→ **What is asked**
Reproduce the data from the line containing "Given: Collapse the Rezervasyon submenu arrow" through the end of the data, inclusive, substituting "Screen size" for "Screen dimensions" and leaving all else unchanged.

→ **Working data**

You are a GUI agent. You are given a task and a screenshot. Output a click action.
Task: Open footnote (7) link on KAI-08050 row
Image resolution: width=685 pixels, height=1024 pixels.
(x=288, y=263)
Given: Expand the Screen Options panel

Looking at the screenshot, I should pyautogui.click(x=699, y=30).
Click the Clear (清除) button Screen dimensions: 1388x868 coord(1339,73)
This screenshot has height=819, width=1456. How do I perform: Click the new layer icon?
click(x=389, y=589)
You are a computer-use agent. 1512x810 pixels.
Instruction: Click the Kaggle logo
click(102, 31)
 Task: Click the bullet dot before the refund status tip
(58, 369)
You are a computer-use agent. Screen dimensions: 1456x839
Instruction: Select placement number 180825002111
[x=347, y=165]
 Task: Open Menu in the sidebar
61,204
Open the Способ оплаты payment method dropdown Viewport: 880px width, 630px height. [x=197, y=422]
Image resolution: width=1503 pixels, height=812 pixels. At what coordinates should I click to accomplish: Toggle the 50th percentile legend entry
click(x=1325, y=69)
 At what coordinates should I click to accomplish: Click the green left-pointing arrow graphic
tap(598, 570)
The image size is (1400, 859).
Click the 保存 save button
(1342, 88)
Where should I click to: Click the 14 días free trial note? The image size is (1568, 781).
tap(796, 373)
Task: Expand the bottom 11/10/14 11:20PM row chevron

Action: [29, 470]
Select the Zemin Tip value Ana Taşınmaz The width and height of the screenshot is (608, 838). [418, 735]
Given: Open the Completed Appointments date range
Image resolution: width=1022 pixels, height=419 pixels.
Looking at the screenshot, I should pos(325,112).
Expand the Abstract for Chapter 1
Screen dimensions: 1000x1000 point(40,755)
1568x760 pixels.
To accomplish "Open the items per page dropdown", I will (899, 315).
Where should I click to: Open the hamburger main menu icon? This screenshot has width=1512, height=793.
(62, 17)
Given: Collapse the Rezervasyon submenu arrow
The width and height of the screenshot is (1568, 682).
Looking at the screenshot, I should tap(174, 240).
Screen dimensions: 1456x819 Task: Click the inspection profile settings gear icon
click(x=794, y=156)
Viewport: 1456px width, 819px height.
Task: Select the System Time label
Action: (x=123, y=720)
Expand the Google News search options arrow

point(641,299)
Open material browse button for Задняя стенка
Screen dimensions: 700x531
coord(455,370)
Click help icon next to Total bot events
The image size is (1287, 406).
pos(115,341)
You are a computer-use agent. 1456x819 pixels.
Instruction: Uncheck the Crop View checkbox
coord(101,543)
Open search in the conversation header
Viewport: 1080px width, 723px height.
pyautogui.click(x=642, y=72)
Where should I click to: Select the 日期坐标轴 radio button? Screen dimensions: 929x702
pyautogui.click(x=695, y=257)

→ **Task response**
Given: Collapse the Rezervasyon submenu arrow
The width and height of the screenshot is (1568, 682).
Looking at the screenshot, I should tap(174, 240).
Screen size: 1456x819 Task: Click the inspection profile settings gear icon
click(x=794, y=156)
Viewport: 1456px width, 819px height.
Task: Select the System Time label
Action: (x=123, y=720)
Expand the Google News search options arrow

point(641,299)
Open material browse button for Задняя стенка
Screen size: 700x531
coord(455,370)
Click help icon next to Total bot events
The image size is (1287, 406).
pos(115,341)
You are a computer-use agent. 1456x819 pixels.
Instruction: Uncheck the Crop View checkbox
coord(101,543)
Open search in the conversation header
Viewport: 1080px width, 723px height.
pyautogui.click(x=642, y=72)
Where should I click to: Select the 日期坐标轴 radio button? Screen size: 929x702
pyautogui.click(x=695, y=257)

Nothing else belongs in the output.